Saved entries
▬▬▬▬▬▬▬▬▬▬

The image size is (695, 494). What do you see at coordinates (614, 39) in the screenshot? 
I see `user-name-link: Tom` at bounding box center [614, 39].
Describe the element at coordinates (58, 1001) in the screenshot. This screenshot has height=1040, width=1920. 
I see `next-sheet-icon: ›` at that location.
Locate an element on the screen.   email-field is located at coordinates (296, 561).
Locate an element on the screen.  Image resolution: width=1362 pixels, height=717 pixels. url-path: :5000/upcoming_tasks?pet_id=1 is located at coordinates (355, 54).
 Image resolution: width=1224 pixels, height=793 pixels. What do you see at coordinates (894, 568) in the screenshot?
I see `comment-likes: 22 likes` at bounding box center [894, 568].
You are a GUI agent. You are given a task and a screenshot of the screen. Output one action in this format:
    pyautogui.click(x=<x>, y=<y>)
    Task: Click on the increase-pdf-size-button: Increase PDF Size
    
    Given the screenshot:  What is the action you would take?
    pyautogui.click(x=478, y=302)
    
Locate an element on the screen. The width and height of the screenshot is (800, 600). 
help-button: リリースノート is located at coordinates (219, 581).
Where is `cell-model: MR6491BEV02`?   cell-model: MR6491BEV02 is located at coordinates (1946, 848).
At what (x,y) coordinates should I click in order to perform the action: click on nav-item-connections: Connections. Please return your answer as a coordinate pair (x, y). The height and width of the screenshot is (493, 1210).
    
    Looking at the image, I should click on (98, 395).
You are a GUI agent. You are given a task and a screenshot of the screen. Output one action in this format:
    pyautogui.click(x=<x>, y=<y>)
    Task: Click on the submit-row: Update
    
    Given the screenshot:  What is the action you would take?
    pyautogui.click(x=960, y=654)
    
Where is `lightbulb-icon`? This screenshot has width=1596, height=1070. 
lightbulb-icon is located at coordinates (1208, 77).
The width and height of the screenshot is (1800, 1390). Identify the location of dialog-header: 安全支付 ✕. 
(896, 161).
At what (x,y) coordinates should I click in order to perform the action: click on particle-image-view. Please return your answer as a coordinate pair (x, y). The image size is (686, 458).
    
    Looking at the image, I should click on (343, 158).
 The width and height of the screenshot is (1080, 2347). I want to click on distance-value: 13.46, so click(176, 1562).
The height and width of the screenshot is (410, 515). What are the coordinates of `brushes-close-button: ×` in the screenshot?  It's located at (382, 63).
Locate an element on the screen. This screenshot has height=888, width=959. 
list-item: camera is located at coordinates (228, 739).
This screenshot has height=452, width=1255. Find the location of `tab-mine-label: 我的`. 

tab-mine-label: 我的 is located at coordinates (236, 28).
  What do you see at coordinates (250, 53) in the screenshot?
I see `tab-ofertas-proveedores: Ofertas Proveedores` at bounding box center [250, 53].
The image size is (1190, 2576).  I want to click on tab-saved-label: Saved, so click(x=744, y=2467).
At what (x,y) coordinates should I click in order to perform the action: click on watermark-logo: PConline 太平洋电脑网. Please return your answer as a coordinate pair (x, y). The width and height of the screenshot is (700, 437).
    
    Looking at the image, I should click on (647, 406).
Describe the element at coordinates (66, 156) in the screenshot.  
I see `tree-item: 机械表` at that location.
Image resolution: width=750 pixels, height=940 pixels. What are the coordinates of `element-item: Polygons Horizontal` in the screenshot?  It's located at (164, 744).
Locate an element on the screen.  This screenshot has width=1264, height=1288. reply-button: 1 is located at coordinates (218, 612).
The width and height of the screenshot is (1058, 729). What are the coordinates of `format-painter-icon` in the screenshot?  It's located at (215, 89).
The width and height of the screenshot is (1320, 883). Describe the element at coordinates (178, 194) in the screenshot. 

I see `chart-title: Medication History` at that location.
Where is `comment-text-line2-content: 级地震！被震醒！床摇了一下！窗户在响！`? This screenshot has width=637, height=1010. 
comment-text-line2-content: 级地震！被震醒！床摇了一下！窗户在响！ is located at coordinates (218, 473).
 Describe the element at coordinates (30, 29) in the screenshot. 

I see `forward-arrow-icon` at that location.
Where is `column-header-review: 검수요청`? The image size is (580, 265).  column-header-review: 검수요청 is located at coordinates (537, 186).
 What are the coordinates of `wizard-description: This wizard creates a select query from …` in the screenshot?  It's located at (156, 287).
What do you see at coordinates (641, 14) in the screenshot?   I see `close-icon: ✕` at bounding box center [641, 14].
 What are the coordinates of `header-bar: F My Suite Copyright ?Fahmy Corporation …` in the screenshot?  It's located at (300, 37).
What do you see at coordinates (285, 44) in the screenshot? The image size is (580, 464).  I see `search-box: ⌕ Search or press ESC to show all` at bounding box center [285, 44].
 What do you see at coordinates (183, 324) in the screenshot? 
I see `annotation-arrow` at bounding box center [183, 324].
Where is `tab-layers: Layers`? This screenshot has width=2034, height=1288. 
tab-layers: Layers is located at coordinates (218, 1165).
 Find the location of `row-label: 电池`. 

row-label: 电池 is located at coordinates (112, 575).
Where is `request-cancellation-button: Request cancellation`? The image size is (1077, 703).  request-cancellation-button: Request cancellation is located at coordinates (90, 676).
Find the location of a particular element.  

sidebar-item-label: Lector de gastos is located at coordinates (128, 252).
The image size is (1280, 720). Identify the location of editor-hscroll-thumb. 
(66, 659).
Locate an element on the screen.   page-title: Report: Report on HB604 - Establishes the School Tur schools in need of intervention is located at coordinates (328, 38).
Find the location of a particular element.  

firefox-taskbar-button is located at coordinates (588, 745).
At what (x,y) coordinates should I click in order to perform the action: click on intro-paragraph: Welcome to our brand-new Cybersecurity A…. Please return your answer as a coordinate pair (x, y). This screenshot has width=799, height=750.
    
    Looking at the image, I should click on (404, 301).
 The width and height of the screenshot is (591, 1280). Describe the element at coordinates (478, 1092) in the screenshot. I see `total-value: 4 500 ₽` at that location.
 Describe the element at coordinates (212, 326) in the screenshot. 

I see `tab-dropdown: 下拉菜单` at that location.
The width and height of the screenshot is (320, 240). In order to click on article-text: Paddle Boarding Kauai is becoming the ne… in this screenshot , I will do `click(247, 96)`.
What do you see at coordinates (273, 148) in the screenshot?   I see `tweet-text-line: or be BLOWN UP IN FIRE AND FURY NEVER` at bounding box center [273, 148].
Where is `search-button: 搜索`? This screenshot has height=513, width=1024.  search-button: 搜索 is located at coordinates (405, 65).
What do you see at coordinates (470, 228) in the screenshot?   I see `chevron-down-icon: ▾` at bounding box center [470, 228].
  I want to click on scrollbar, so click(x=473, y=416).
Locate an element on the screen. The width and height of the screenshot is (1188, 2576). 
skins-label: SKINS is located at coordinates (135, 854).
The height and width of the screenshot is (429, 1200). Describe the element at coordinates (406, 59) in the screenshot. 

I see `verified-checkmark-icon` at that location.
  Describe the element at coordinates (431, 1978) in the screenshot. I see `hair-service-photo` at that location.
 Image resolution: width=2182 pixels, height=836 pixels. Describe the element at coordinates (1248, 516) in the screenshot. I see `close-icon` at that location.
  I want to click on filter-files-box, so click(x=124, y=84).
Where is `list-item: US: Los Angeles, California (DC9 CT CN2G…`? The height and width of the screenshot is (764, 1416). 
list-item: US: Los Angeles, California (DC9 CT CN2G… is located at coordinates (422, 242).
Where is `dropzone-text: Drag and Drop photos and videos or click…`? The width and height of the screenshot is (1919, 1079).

▬▬▬▬▬▬▬▬▬▬

» Exercise directions: Copy the rows above again, switching every "GUI agent" to "screen assistant" and keeping everything else the same.

» Result below:
The image size is (695, 494). What do you see at coordinates (614, 39) in the screenshot? 
I see `user-name-link: Tom` at bounding box center [614, 39].
Describe the element at coordinates (58, 1001) in the screenshot. This screenshot has height=1040, width=1920. 
I see `next-sheet-icon: ›` at that location.
Locate an element on the screen.   email-field is located at coordinates (296, 561).
Locate an element on the screen.  Image resolution: width=1362 pixels, height=717 pixels. url-path: :5000/upcoming_tasks?pet_id=1 is located at coordinates (355, 54).
 Image resolution: width=1224 pixels, height=793 pixels. What do you see at coordinates (894, 568) in the screenshot?
I see `comment-likes: 22 likes` at bounding box center [894, 568].
You are a screen assistant. You are given a task and a screenshot of the screen. Output one action in this format:
    pyautogui.click(x=<x>, y=<y>)
    Task: Click on the increase-pdf-size-button: Increase PDF Size
    
    Given the screenshot:  What is the action you would take?
    pyautogui.click(x=478, y=302)
    
Locate an element on the screen. The width and height of the screenshot is (800, 600). 
help-button: リリースノート is located at coordinates (219, 581).
Where is `cell-model: MR6491BEV02`?   cell-model: MR6491BEV02 is located at coordinates (1946, 848).
At what (x,y) coordinates should I click in order to perform the action: click on nav-item-connections: Connections. Please return your answer as a coordinate pair (x, y). The height and width of the screenshot is (493, 1210).
    
    Looking at the image, I should click on (98, 395).
You are a screen assistant. You are given a task and a screenshot of the screen. Output one action in this format:
    pyautogui.click(x=<x>, y=<y>)
    Task: Click on the submit-row: Update
    
    Given the screenshot:  What is the action you would take?
    pyautogui.click(x=960, y=654)
    
Where is `lightbulb-icon`? This screenshot has width=1596, height=1070. 
lightbulb-icon is located at coordinates (1208, 77).
The width and height of the screenshot is (1800, 1390). Identify the location of dialog-header: 安全支付 ✕. 
(896, 161).
At what (x,y) coordinates should I click in order to perform the action: click on particle-image-view. Please return your answer as a coordinate pair (x, y). The image size is (686, 458).
    
    Looking at the image, I should click on (343, 158).
 The width and height of the screenshot is (1080, 2347). I want to click on distance-value: 13.46, so click(176, 1562).
The height and width of the screenshot is (410, 515). What are the coordinates of `brushes-close-button: ×` in the screenshot?  It's located at (382, 63).
Locate an element on the screen. This screenshot has height=888, width=959. 
list-item: camera is located at coordinates (228, 739).
This screenshot has height=452, width=1255. Find the location of `tab-mine-label: 我的`. 

tab-mine-label: 我的 is located at coordinates (236, 28).
  What do you see at coordinates (250, 53) in the screenshot?
I see `tab-ofertas-proveedores: Ofertas Proveedores` at bounding box center [250, 53].
The image size is (1190, 2576).  I want to click on tab-saved-label: Saved, so click(x=744, y=2467).
At what (x,y) coordinates should I click in order to perform the action: click on watermark-logo: PConline 太平洋电脑网. Please return your answer as a coordinate pair (x, y). The width and height of the screenshot is (700, 437).
    
    Looking at the image, I should click on (647, 406).
Describe the element at coordinates (66, 156) in the screenshot.  
I see `tree-item: 机械表` at that location.
Image resolution: width=750 pixels, height=940 pixels. What are the coordinates of `element-item: Polygons Horizontal` in the screenshot?  It's located at (164, 744).
Locate an element on the screen.  This screenshot has width=1264, height=1288. reply-button: 1 is located at coordinates (218, 612).
The width and height of the screenshot is (1058, 729). What are the coordinates of `format-painter-icon` in the screenshot?  It's located at (215, 89).
The width and height of the screenshot is (1320, 883). Describe the element at coordinates (178, 194) in the screenshot. 

I see `chart-title: Medication History` at that location.
Where is `comment-text-line2-content: 级地震！被震醒！床摇了一下！窗户在响！`? This screenshot has width=637, height=1010. 
comment-text-line2-content: 级地震！被震醒！床摇了一下！窗户在响！ is located at coordinates (218, 473).
 Describe the element at coordinates (30, 29) in the screenshot. 

I see `forward-arrow-icon` at that location.
Where is `column-header-review: 검수요청`? The image size is (580, 265).  column-header-review: 검수요청 is located at coordinates (537, 186).
 What are the coordinates of `wizard-description: This wizard creates a select query from …` in the screenshot?  It's located at (156, 287).
What do you see at coordinates (641, 14) in the screenshot?   I see `close-icon: ✕` at bounding box center [641, 14].
 What are the coordinates of `header-bar: F My Suite Copyright ?Fahmy Corporation …` in the screenshot?  It's located at (300, 37).
What do you see at coordinates (285, 44) in the screenshot? The image size is (580, 464).  I see `search-box: ⌕ Search or press ESC to show all` at bounding box center [285, 44].
 What do you see at coordinates (183, 324) in the screenshot? 
I see `annotation-arrow` at bounding box center [183, 324].
Where is `tab-layers: Layers`? This screenshot has width=2034, height=1288. 
tab-layers: Layers is located at coordinates (218, 1165).
 Find the location of `row-label: 电池`. 

row-label: 电池 is located at coordinates (112, 575).
Where is `request-cancellation-button: Request cancellation`? The image size is (1077, 703).  request-cancellation-button: Request cancellation is located at coordinates (90, 676).
Find the location of a particular element.  

sidebar-item-label: Lector de gastos is located at coordinates (128, 252).
The image size is (1280, 720). Identify the location of editor-hscroll-thumb. 
(66, 659).
Locate an element on the screen.   page-title: Report: Report on HB604 - Establishes the School Tur schools in need of intervention is located at coordinates (328, 38).
Find the location of a particular element.  

firefox-taskbar-button is located at coordinates (588, 745).
At what (x,y) coordinates should I click in order to perform the action: click on intro-paragraph: Welcome to our brand-new Cybersecurity A…. Please return your answer as a coordinate pair (x, y). This screenshot has width=799, height=750.
    
    Looking at the image, I should click on (404, 301).
 The width and height of the screenshot is (591, 1280). Describe the element at coordinates (478, 1092) in the screenshot. I see `total-value: 4 500 ₽` at that location.
 Describe the element at coordinates (212, 326) in the screenshot. 

I see `tab-dropdown: 下拉菜单` at that location.
The width and height of the screenshot is (320, 240). In order to click on article-text: Paddle Boarding Kauai is becoming the ne… in this screenshot , I will do `click(247, 96)`.
What do you see at coordinates (273, 148) in the screenshot?   I see `tweet-text-line: or be BLOWN UP IN FIRE AND FURY NEVER` at bounding box center [273, 148].
Where is `search-button: 搜索`? This screenshot has height=513, width=1024.  search-button: 搜索 is located at coordinates (405, 65).
What do you see at coordinates (470, 228) in the screenshot?   I see `chevron-down-icon: ▾` at bounding box center [470, 228].
  I want to click on scrollbar, so click(x=473, y=416).
Locate an element on the screen. The width and height of the screenshot is (1188, 2576). 
skins-label: SKINS is located at coordinates (135, 854).
The height and width of the screenshot is (429, 1200). Describe the element at coordinates (406, 59) in the screenshot. 

I see `verified-checkmark-icon` at that location.
  Describe the element at coordinates (431, 1978) in the screenshot. I see `hair-service-photo` at that location.
 Image resolution: width=2182 pixels, height=836 pixels. Describe the element at coordinates (1248, 516) in the screenshot. I see `close-icon` at that location.
  I want to click on filter-files-box, so click(x=124, y=84).
Where is `list-item: US: Los Angeles, California (DC9 CT CN2G…`? The height and width of the screenshot is (764, 1416). 
list-item: US: Los Angeles, California (DC9 CT CN2G… is located at coordinates (422, 242).
Where is `dropzone-text: Drag and Drop photos and videos or click…`? The width and height of the screenshot is (1919, 1079).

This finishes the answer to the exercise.